Print the records below exactly, from the line containing "This screenshot has height=174, width=986." down to the line containing "the Lexicon audio", both lines included, and omit every picture.

#####

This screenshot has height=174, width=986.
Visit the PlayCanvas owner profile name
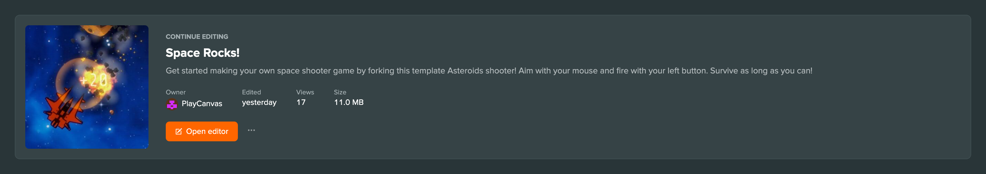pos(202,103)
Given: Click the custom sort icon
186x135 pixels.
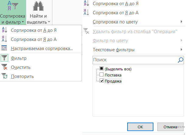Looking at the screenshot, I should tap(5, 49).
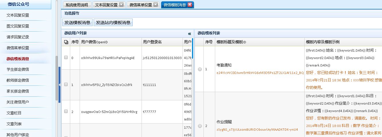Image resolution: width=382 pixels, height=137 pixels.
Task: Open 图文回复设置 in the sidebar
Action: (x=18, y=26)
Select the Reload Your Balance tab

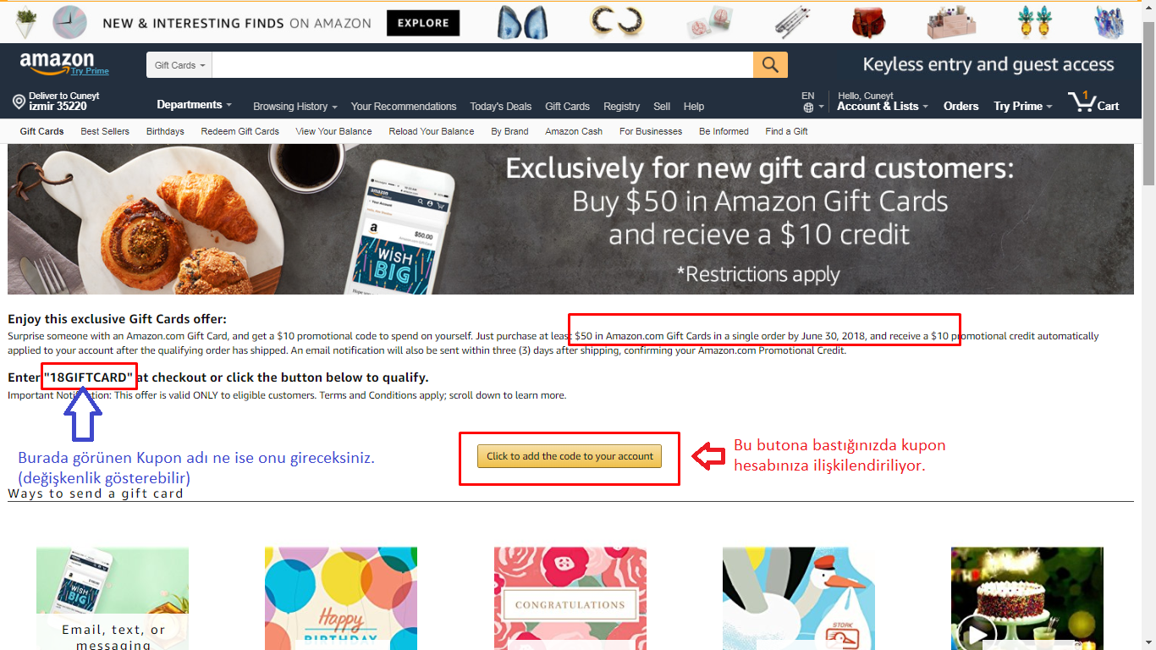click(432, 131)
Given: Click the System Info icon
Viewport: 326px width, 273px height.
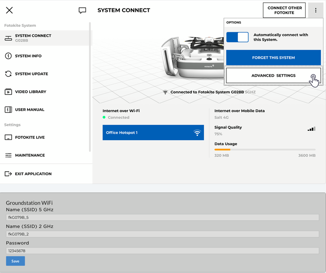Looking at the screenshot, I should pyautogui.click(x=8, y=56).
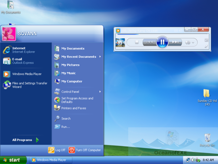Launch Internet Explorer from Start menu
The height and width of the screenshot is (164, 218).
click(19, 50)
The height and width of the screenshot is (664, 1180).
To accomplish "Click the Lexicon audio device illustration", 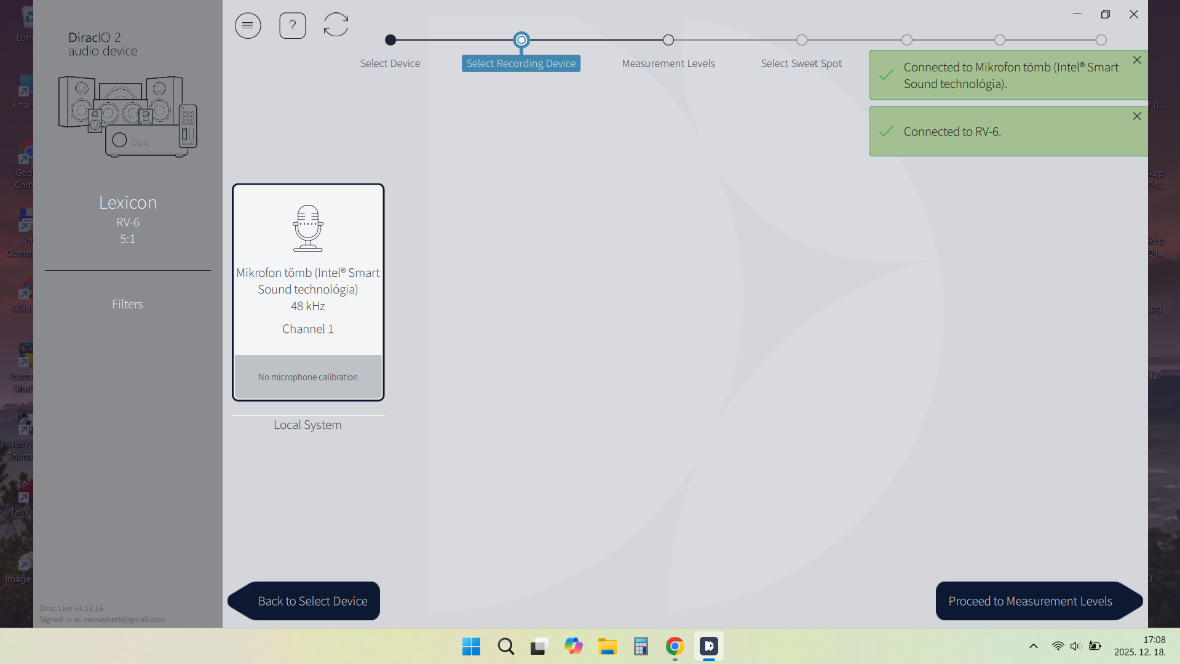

#####

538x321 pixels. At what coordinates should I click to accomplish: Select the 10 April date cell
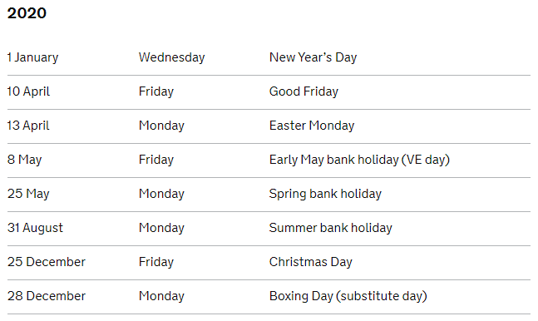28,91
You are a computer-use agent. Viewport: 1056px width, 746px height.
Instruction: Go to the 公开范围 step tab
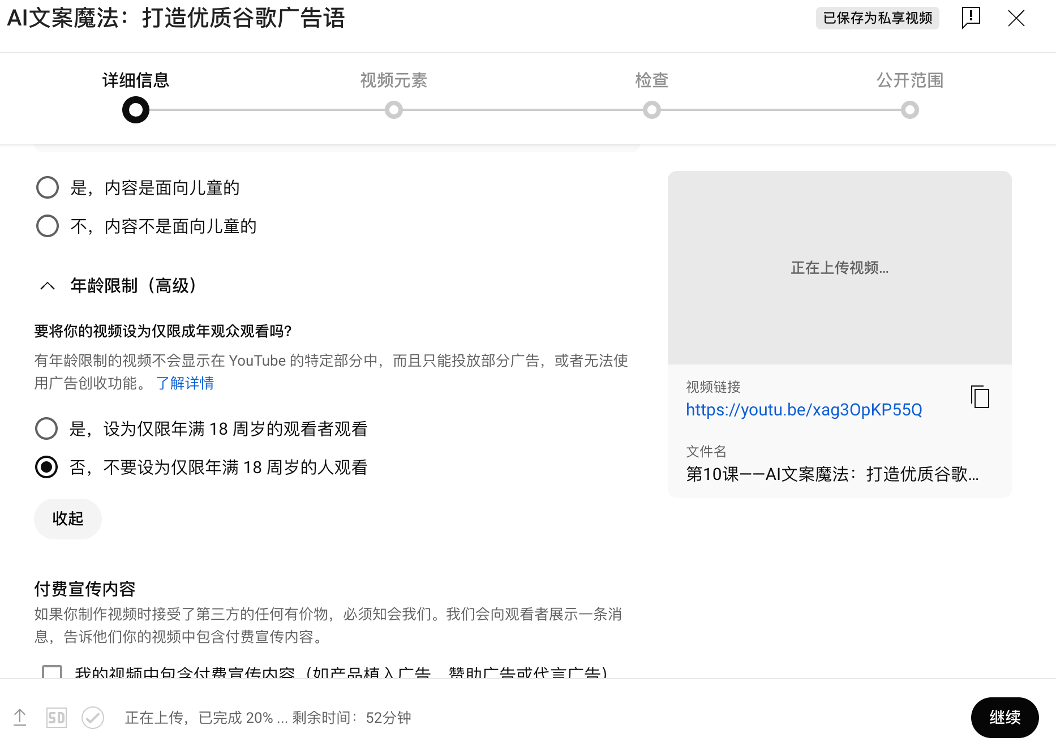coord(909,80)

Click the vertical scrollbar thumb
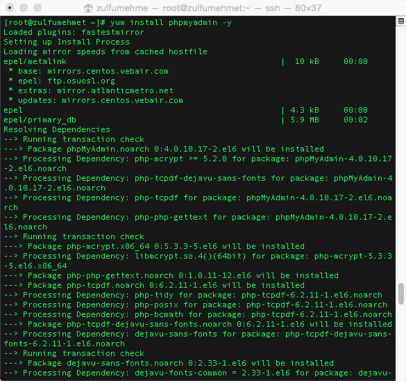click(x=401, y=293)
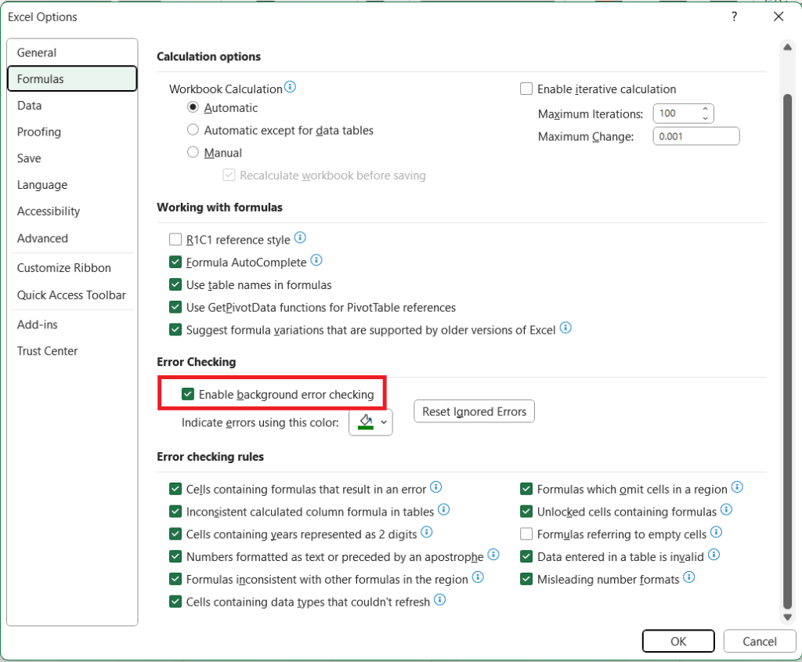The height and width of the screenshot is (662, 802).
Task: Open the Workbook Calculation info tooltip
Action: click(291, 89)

#####

Problem solution
This screenshot has height=174, width=986.
Visit the PlayCanvas owner profile name
pos(202,103)
Given: Click the custom sort icon
186x135 pixels.
Looking at the screenshot, I should tap(5, 49).
Image resolution: width=382 pixels, height=137 pixels.
Task: Open 图文回复设置 in the sidebar
Action: (x=18, y=26)
Select the Reload Your Balance tab

click(432, 131)
Given: Click the System Info icon
Viewport: 326px width, 273px height.
Looking at the screenshot, I should pyautogui.click(x=8, y=56).
Launch Internet Explorer from Start menu
The height and width of the screenshot is (164, 218).
click(19, 50)
The height and width of the screenshot is (664, 1180).
To accomplish "Click the Lexicon audio device illustration", 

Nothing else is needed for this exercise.